▶ PAGE EXTRACT:
● ● ●

It’s easy to feel sorry for Mr. Harper at first; a real mechanic had simply been taken advantage of by a crafty twenty year old due to his understandable lack of knowledge when it comes to simulated race cars and the eSports kingdom, but after three hundred comments, the other side of the story was able to materialize. A Facebook video featuring Josh Martin & Craig Harper has surfaced, in which they gleefully boast about Josh’s now-debunked sim racing statistics before joking about Josh taking all of Craig’s money, and needing additional sponsors to field the car for the upcoming season.
It’s easy for some to dismiss this video as off-beat British Humor that may go over the heads of North American readers, but comments from Craig Harper appear to convey that all jokes aside, Josh’s 2017 drive that was promoted so heavily across the BBC and even sim racing websites, is indeed hindered by financial issues.
In the world of auto racing, you do not announce a very specific season plan via relentless promotional material unless it is 100% going to happen, and if it does fall through for one reason or another, you make that shit public right away to not mislead people, current sponsors, or potential sponsors. Financial issues never arise at the eleventh hour; there is no such thing as “oops, we went through all this trouble of spending money to prepare a car, and now that its done, can’t afford to race it” unless you are mind-boggling levels of retarded. What dumb motherfucker poses with a race car, hits up the BBC and several other media outlets to talk about his race car, and tells the sim racing community about his race car, when he knowingly won’t be able to afford driving the race car, and the team is actually in the process of selling the race car?
For example, when preparing to campaign the #2 Chevrolet SS for this upcoming season, our complete internal budget spreadsheet was completed prior to receiving the sponsorship money from Slightly Mad Studios. Our entire 2017 season, including but not limited to parts, travel, fuel, tires, potential damages, setup software, and other miscellaneous items we could purchase to ensure we could race the car for at least seven events, had been meticulously calculated to ensure the venture was both affordable with the funding we were provided with, and ready to be put into action on the day of the money changing hands. And after causing a miniature riot among some of our 650,000 readers with the season announcement, adding an entire Team PRC tab to our website that listed our tentative schedule, creating a Facebook page for the team, we certainly did not list the car on RacingJunk.com.

● ● ●

▶ SOURCE MATERIAL:
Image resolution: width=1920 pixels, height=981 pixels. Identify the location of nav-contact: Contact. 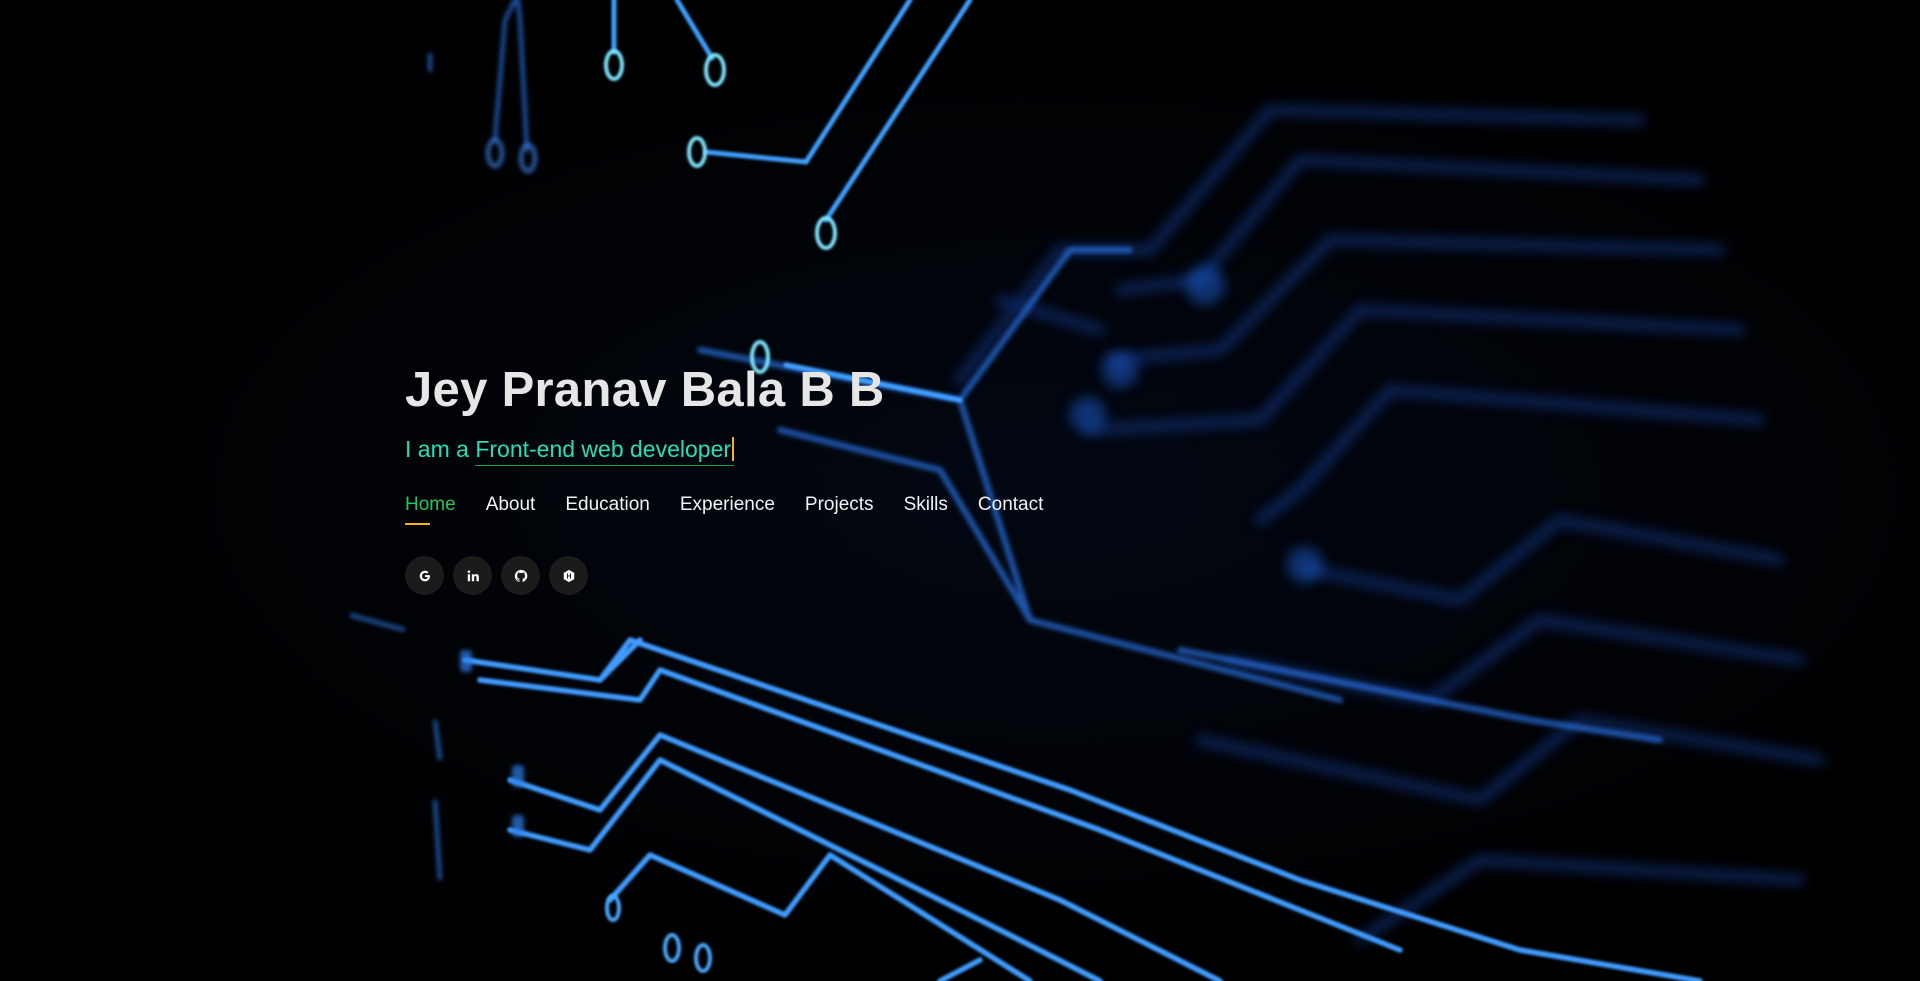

● ● ●

In the sim racing article, which company provided the sponsorship money for the #2 Chevrolet SS? None of the material is needed.

▶ TASK ANSWER:
Slightly Mad Studios